Diskusi berjalan alot dan menguat pada sesi tanya jawab. Randan Sampetoding menanggapi pertanyaan dari para Ketua OKP dengan menegaskan bahwa masukan, ide, saran, maupun unek-unek pemuda dapat disampaikan ke pemerintah daerah, dengan DPRD siap mendukung hasil diskusi forum ini. Ia menyebut persoalan budidaya kopi cukup kompleks, seperti menyempitnya lahan perkebunan rakyat akibat masuknya kawasan kehutanan, sebagaimana diungkapkan Theofilus, sehingga perlu menggali akar masalah secara mendalam. Randan mencontohkan upaya pelepasan kawasan kehutanan di Gandasil yang didanai APBN dan APBD, serta mendorong bantuan untuk mengeluarkan batas-batas kawasan hutan agar lahan dapat dikelola masyarakat, di samping mempertimbangkan mobilitas perumahan. Ia berharap pesan ini tersampaikan ke pemerintah daerah untuk menyelesaikan persoalan agraria klasik yang menghambat petani kecil, seperti konflik pengelolaan lahan akibat izin penyadapan getah pinus oleh pengusaha dari pemerintah pusat. Terkait pariwisata, ia menyebut tantangannya kompleks, di mana tradisi tanpa kopi Toraja terasa kurang lengkap, namun pergeseran nilai akibat teknologi yang instan mulai mengikis kearifan lokal. Untuk mendukung pelestarian budaya, Randan berkomitmen memfasilitasi Perda masyarakat adat hingga masuk dalam program legislasi daerah (prolegda).

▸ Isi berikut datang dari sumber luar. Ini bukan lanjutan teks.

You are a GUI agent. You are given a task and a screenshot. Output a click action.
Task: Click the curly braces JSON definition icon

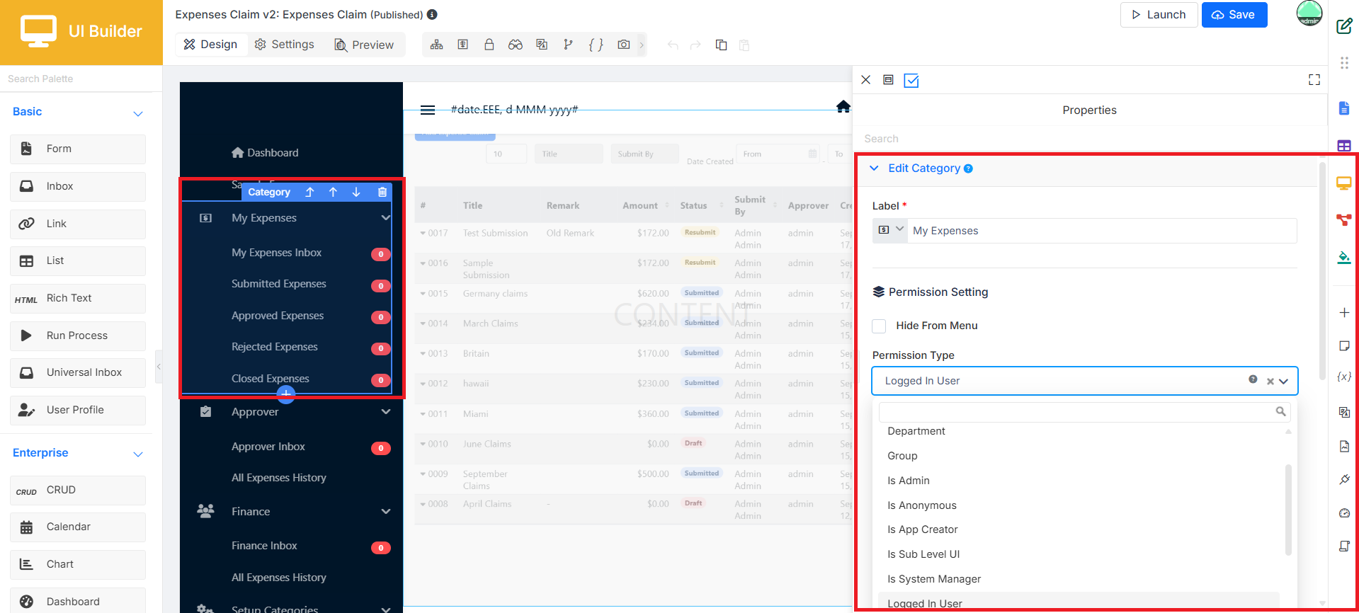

Diskusi juga menghasilkan poin-poin pernyataan sikap pemuda sebagai isu terkait pariwisata dan kopi untuk dibawa ke pemerintah daerah. Di antaranya, penurunan produksi kopi dalam 5 tahun terakhir akibat dominasi kawasan hutan lindung, hama luwak yang merusak biji kopi, dan proses produksi yang memakan waktu 2-3 tahun kurang diminati. Selain itu, persoalan agraria seperti lahan pertanian yang tiba-tiba ditetapkan sebagai hutan lindung menghambat aktivitas petani. Kepemilikan lahan dan mindset petani juga menjadi sorotan, karena banyak lahan potensial dikelola oleh orang tua tanpa keterlibatan anak muda, sehingga diperlukan perubahan mindset dan komitmen masyarakat.
Isu lain mencakup identitas kopi Toraja yang perlu diklarifikasi, meskipun semua bibit tersedia di Toraja Barat. Akses pasar dan distribusi terhambat oleh aksesibilitas buruk, sementara subsidi pupuk masih mahal dengan lokasi penjemputan jauh di Rembon, ditambah praktik politisasi atau mafia distribusi. Minimnya pelatihan untuk petani kopi yang sering bersifat formalitas menjadi keluhan, sehingga dibutuhkan pelatihan berkelanjutan termasuk barista dan pengemasan untuk tingkatkan nilai jual. Regulasi tumpang tindih antara Kementerian Pertanian dan Kehutanan, serta konflik dengan industri pertambangan, juga menghambat perkembangan.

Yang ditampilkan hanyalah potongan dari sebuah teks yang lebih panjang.